▶ _WRITTEN REQUEST_
Can you arrange the records in the part that opens with the line containing "159x168 pixels. How" and closes with the line containing "tap(27, 72)" as a two-column CSV with the headers text and answer, one row per record? Put each field in quotation marks, turn line breaks into spaces, and leave the pictures out.

▶ _DATA ROWS_
*****

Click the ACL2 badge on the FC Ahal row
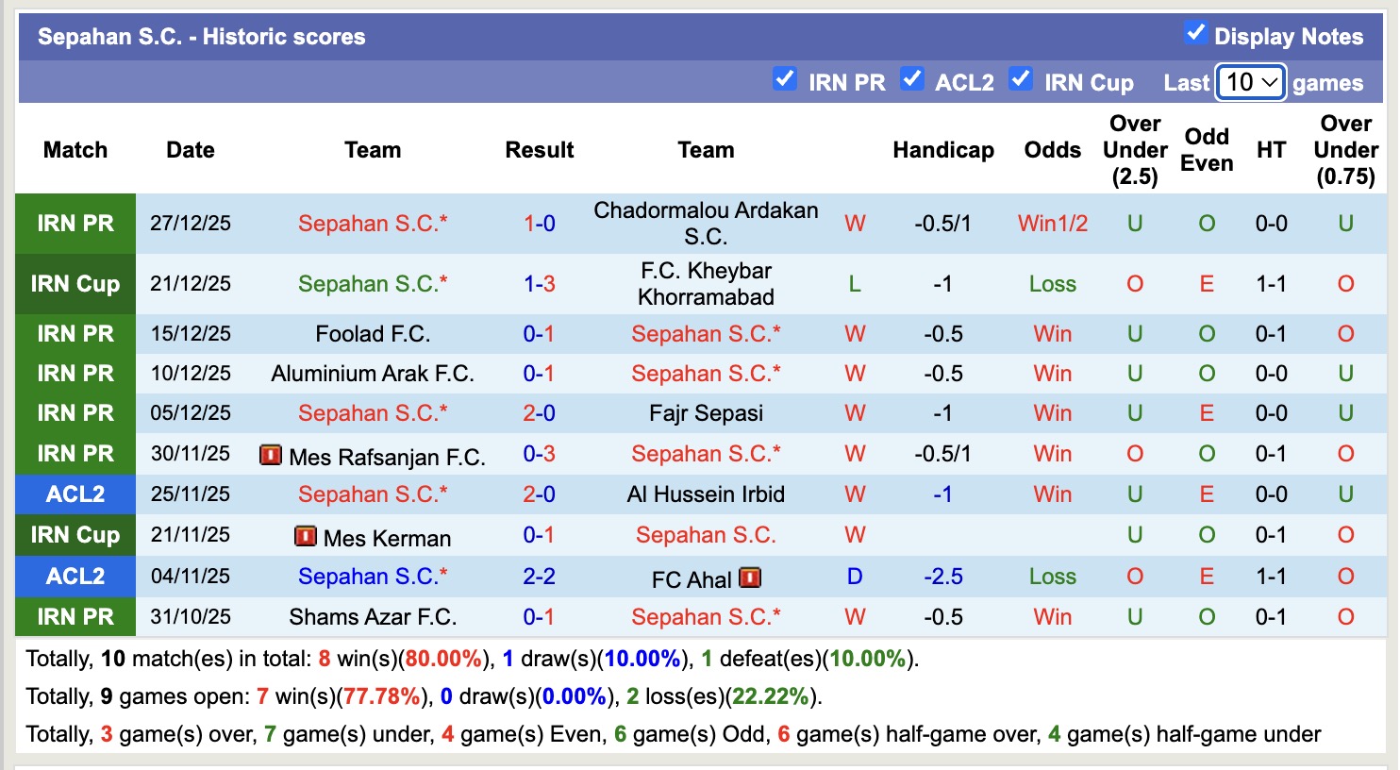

*****

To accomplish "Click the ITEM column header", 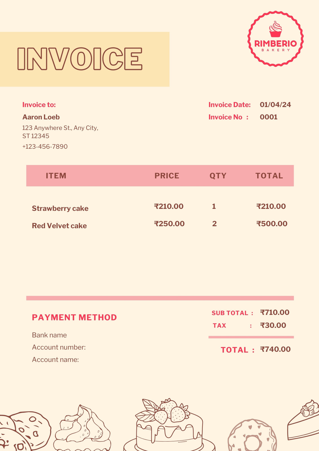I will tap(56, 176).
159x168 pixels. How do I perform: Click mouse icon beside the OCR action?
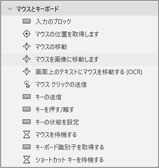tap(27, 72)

*****

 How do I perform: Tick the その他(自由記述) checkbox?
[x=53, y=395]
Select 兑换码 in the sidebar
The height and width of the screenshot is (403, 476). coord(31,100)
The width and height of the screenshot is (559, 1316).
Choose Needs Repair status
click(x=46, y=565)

*****

▶ _EXERCISE RESPONSE_
text,answer
"159x168 pixels. How do I perform: Click mouse icon beside the OCR action?","tap(27, 72)"